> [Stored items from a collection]
»»

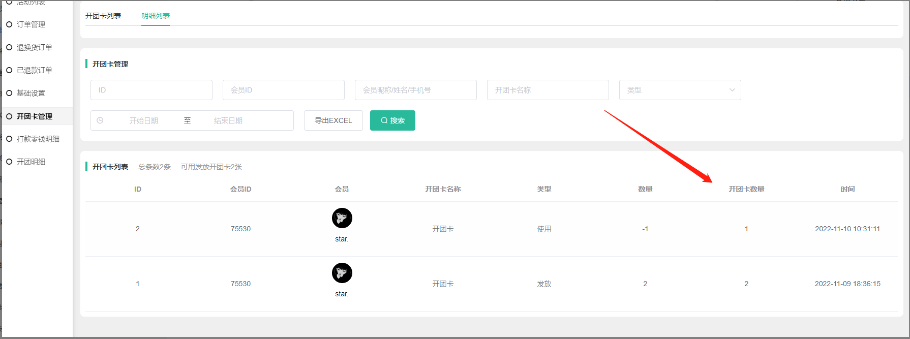Select the 明细列表 tab
The width and height of the screenshot is (910, 339).
(x=156, y=16)
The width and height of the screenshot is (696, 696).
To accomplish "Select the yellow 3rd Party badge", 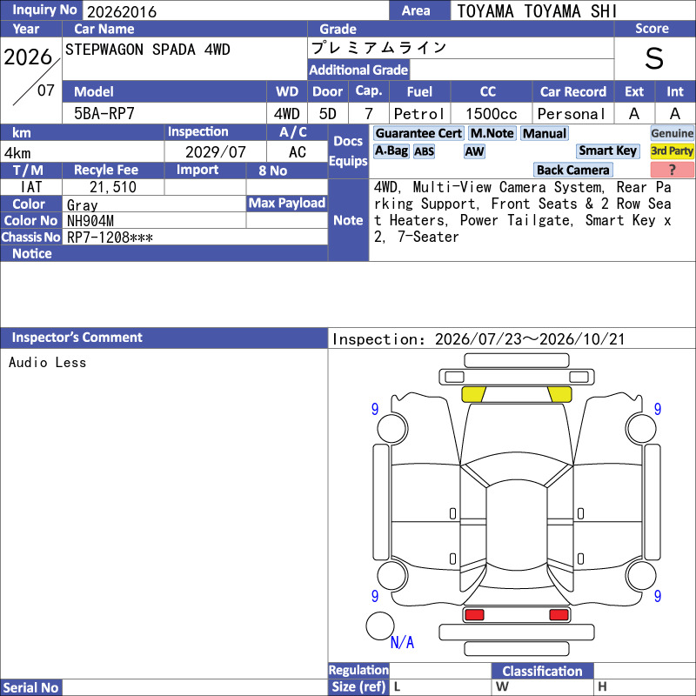I will (x=672, y=151).
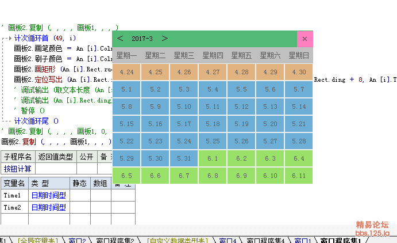Select the 按钮计算 subroutine name
Image resolution: width=397 pixels, height=243 pixels.
point(18,169)
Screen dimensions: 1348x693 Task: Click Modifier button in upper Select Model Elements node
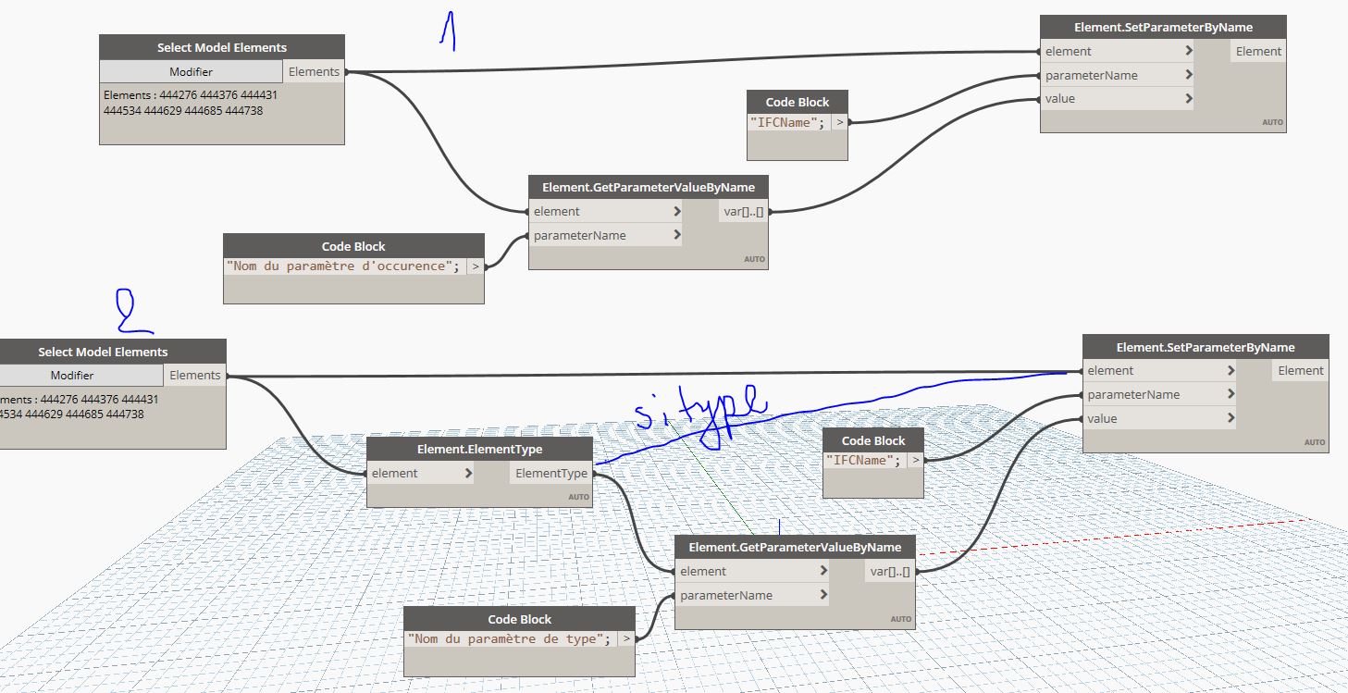click(x=191, y=72)
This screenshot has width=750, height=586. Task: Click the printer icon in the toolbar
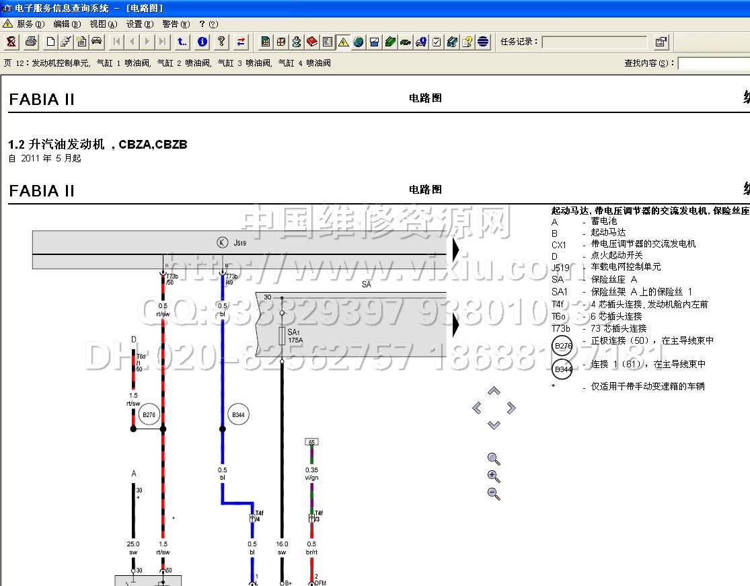[31, 42]
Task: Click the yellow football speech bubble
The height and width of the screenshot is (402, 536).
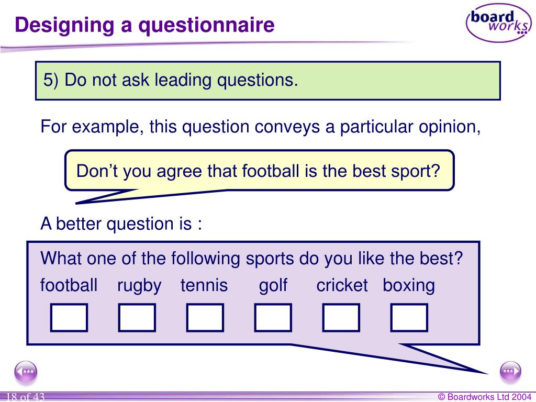Action: point(260,171)
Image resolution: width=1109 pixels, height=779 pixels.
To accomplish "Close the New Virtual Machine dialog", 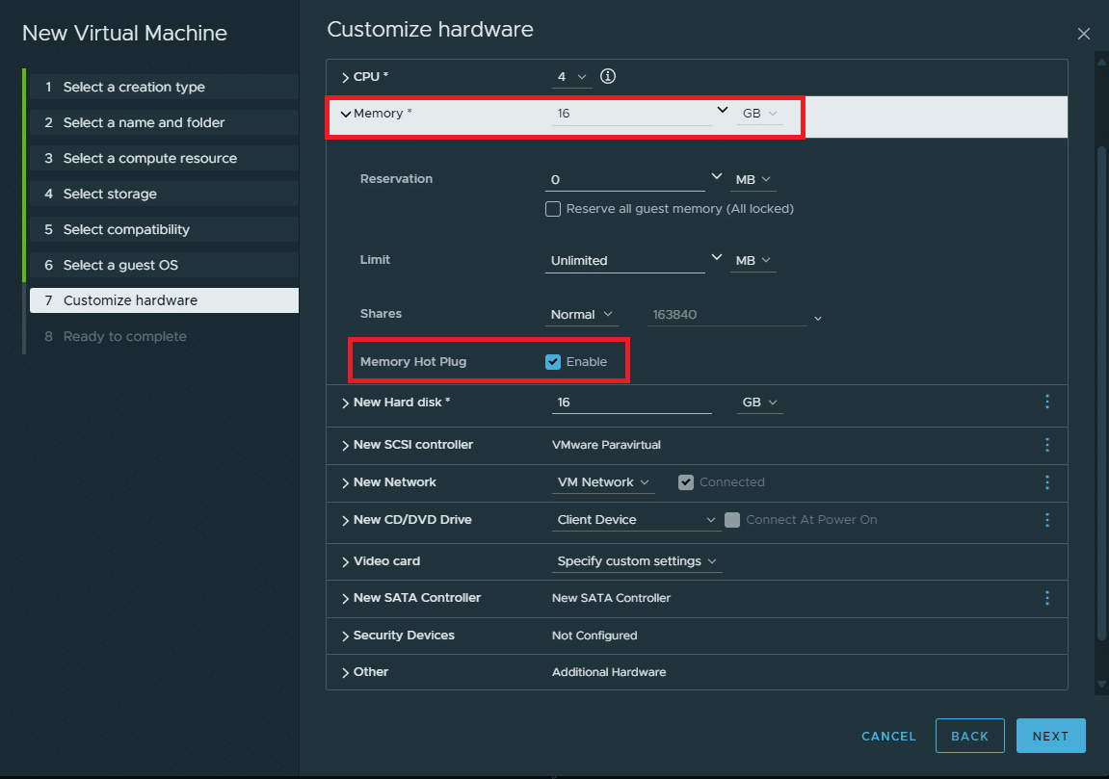I will coord(1083,34).
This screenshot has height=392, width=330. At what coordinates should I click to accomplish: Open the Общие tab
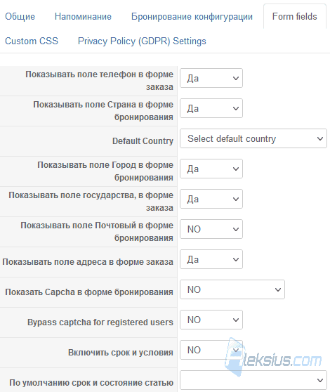pyautogui.click(x=20, y=16)
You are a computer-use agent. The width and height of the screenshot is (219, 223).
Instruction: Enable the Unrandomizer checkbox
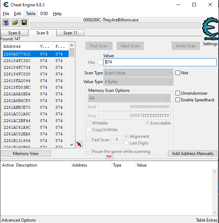[x=178, y=93]
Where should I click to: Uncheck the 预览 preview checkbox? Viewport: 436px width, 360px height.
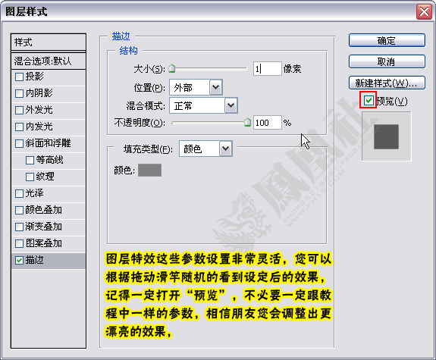pos(369,100)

««

> [Work item] When you reach the line containing "Instruction: Enable the Unrandomizer checkbox" in the entries above, please retype it and each line after it through the last one, exactly, without the pictures.

> [Task answer]
Instruction: Enable the Unrandomizer checkbox
[x=178, y=93]
Where should I click to: Uncheck the 预览 preview checkbox? Viewport: 436px width, 360px height.
pos(369,100)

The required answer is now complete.